O texto estabelece a possibilidade de emissão de debêntures e de diferentes classes de cotas no capital das limitadas. A Lei das Sociedades Anônimas (no 6.404, de 1976) permite a emissão de debêntures, mas havia dúvida se a medida poderia ser usada pelas limitadas porque não há previsão no Código Civil, que regula esse tipo de sociedade.

De acordo com Spercel, as principais juntas comerciais não permitem o registro de debêntures e, diante dessa resistência, as empresas hoje acham mais fácil se transformarem em sociedades anônimas para fazer a emissão, o que traz custos adicionais – com publicação de balanços e atas de assembleia, por exemplo.

Cortezzi, da FecomercioSP, ressalta que a debênture, um título de divida emitido como garantia de um empréstimo, é uma excelente forma de captar recursos no mercado e alternativa aos empréstimos bancários, mas que a MP só está autorizando oferta privada. “Sem a oferta pública, elas devem sofrer certa restrição que diminuirá bastante o seu uso”, diz.

Ocorreram também ressalvas do próprio Executivo durante a elaboração da medida. Na justificativa da MP, o governo defende que o melhor é permitir que a Comissão de Valores Mobiliários (CVM) simplifique os critérios para que as pequenas e médias empresas se tornem sociedades anônimas do que autorizar a emissão pelas limitadas, que não têm “diversas características necessárias ao bom funcionamento das debêntures, como, por exemplo, um regime informacional adequado ao acompanhamento dos investimentos”.

Goergen, porém, afirma que os dispositivos foram incluídos em acerto com a equipe econômica do governo porque as empresas “estão com problemas para se financiar por causa da crise” e as debêntures serão uma “maneira de arrecadar capital no mercado sem ter que depender de ações governamentais”.

Para o vice-presidente da Associação Brasileira das Entidades dos Mercados Financeiro e de Capitais (Anbima), José Eduardo Laloni, a limitada interessada em lançar debêntures com sucesso precisará ser transparente com sua situação financeira, o que já tem ocorrido para atender clientes e investidores. “Mesmo as empresas que não tem obrigação de divulgar seus números já têm feito isso”, diz.

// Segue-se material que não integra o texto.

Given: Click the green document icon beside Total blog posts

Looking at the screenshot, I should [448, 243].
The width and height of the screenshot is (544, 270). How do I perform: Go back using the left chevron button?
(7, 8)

Ele vê a abertura como positiva e lembra que o mercado de capitais está em ótimo momento devido à redução da taxa básica de juros da economia, a Selic, o que torna menos rentáveis investimentos em renda fixa e aumenta a busca por alternativas.

Já a criação de diferentes classes de cotas pode facilitar a gestão da empresa, opinam especialistas. Isso permite que um dos sócios tenha cotas para votar em alguns assuntos e outro em outros ou que um não tenha direito a opinar na gestão, mas, em contrapartida, receba dividendos maiores, por exemplo. “Com previsão expressa em lei pode ser que os empresários passem a usar com mais frequência as inovações trazidas”, diz Spercel.

Hoje as limitadas podem apenas fazer ajustes na distribuição dos lucros entre os cotistas e, com a mudança, poderiam se assemelhar à gestão das sociedades anônimas se assim quiserem, inclusive para atrair investidores. “Se eu quiser investir numa limitada hoje ou compro parcela do capital e fico sujeito a todos os riscos, ou empresto dinheiro e faço contrato de mútuo, que eu não consigo circular depois. Isso abre uma nova possibilidade de investimentos”, afirma Cortezzi.